** RECORDS PROVIDED follows **

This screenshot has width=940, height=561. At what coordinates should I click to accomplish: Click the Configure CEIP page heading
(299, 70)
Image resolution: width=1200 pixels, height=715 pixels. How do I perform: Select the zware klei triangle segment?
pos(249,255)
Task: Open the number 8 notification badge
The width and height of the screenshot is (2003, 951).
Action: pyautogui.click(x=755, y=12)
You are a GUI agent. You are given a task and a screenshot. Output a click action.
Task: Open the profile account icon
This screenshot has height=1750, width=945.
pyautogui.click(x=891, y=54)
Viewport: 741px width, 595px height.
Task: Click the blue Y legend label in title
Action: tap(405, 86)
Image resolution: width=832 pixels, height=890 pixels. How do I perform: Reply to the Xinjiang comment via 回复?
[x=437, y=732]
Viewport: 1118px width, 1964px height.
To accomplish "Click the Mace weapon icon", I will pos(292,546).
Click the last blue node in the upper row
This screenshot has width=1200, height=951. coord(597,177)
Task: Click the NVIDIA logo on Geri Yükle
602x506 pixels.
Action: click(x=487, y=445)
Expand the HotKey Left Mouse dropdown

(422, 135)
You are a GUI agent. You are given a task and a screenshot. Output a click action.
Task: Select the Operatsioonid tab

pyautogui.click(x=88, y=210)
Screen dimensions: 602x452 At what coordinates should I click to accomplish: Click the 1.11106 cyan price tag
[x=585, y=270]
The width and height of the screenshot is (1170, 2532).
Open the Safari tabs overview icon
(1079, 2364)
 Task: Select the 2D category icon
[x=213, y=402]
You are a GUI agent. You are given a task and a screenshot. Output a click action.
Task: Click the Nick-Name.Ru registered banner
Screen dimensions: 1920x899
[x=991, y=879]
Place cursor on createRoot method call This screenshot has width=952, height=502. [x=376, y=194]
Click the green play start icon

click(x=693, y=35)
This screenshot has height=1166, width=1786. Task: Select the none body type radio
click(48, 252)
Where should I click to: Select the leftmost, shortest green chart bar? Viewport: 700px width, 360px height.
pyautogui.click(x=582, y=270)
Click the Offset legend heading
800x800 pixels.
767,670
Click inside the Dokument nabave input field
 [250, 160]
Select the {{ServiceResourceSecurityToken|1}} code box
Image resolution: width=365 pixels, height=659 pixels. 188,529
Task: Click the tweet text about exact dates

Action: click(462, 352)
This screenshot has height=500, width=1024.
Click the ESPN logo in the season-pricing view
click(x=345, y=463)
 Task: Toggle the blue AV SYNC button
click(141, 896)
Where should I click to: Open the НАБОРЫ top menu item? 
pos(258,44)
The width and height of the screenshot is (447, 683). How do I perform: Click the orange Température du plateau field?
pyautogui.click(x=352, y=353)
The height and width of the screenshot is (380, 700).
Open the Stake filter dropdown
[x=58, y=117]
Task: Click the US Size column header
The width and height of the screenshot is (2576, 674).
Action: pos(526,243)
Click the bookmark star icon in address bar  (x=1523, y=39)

** End of RECORDS PROVIDED **

▶ **WHAT NEEDS TO BE DONE**
All entries given above are to be printed again exactly.

▶ **ANSWER BELOW**
This screenshot has width=940, height=561. At what coordinates should I click to accomplish: Click the Configure CEIP page heading
(299, 70)
Image resolution: width=1200 pixels, height=715 pixels. How do I perform: Select the zware klei triangle segment?
pos(249,255)
Task: Open the number 8 notification badge
The width and height of the screenshot is (2003, 951).
Action: pyautogui.click(x=755, y=12)
You are a GUI agent. You are given a task and a screenshot. Output a click action.
Task: Open the profile account icon
This screenshot has height=1750, width=945.
pyautogui.click(x=891, y=54)
Viewport: 741px width, 595px height.
Task: Click the blue Y legend label in title
Action: tap(405, 86)
Image resolution: width=832 pixels, height=890 pixels. How do I perform: Reply to the Xinjiang comment via 回复?
[x=437, y=732]
Viewport: 1118px width, 1964px height.
To accomplish "Click the Mace weapon icon", I will pos(292,546).
Click the last blue node in the upper row
This screenshot has width=1200, height=951. coord(597,177)
Task: Click the NVIDIA logo on Geri Yükle
602x506 pixels.
Action: click(x=487, y=445)
Expand the HotKey Left Mouse dropdown

(422, 135)
You are a GUI agent. You are given a task and a screenshot. Output a click action.
Task: Select the Operatsioonid tab

pyautogui.click(x=88, y=210)
Screen dimensions: 602x452 At what coordinates should I click to accomplish: Click the 1.11106 cyan price tag
[x=585, y=270]
The width and height of the screenshot is (1170, 2532).
Open the Safari tabs overview icon
(1079, 2364)
 Task: Select the 2D category icon
[x=213, y=402]
You are a GUI agent. You are given a task and a screenshot. Output a click action.
Task: Click the Nick-Name.Ru registered banner
Screen dimensions: 1920x899
[x=991, y=879]
Place cursor on createRoot method call This screenshot has width=952, height=502. [x=376, y=194]
Click the green play start icon

click(x=693, y=35)
This screenshot has height=1166, width=1786. Task: Select the none body type radio
click(48, 252)
Where should I click to: Select the leftmost, shortest green chart bar? Viewport: 700px width, 360px height.
pyautogui.click(x=582, y=270)
Click the Offset legend heading
800x800 pixels.
767,670
Click inside the Dokument nabave input field
 [250, 160]
Select the {{ServiceResourceSecurityToken|1}} code box
Image resolution: width=365 pixels, height=659 pixels. 188,529
Task: Click the tweet text about exact dates

Action: click(462, 352)
This screenshot has height=500, width=1024.
Click the ESPN logo in the season-pricing view
click(x=345, y=463)
 Task: Toggle the blue AV SYNC button
click(141, 896)
Where should I click to: Open the НАБОРЫ top menu item? 
pos(258,44)
The width and height of the screenshot is (447, 683). How do I perform: Click the orange Température du plateau field?
pyautogui.click(x=352, y=353)
The height and width of the screenshot is (380, 700).
Open the Stake filter dropdown
[x=58, y=117]
Task: Click the US Size column header
The width and height of the screenshot is (2576, 674).
Action: pos(526,243)
Click the bookmark star icon in address bar  (x=1523, y=39)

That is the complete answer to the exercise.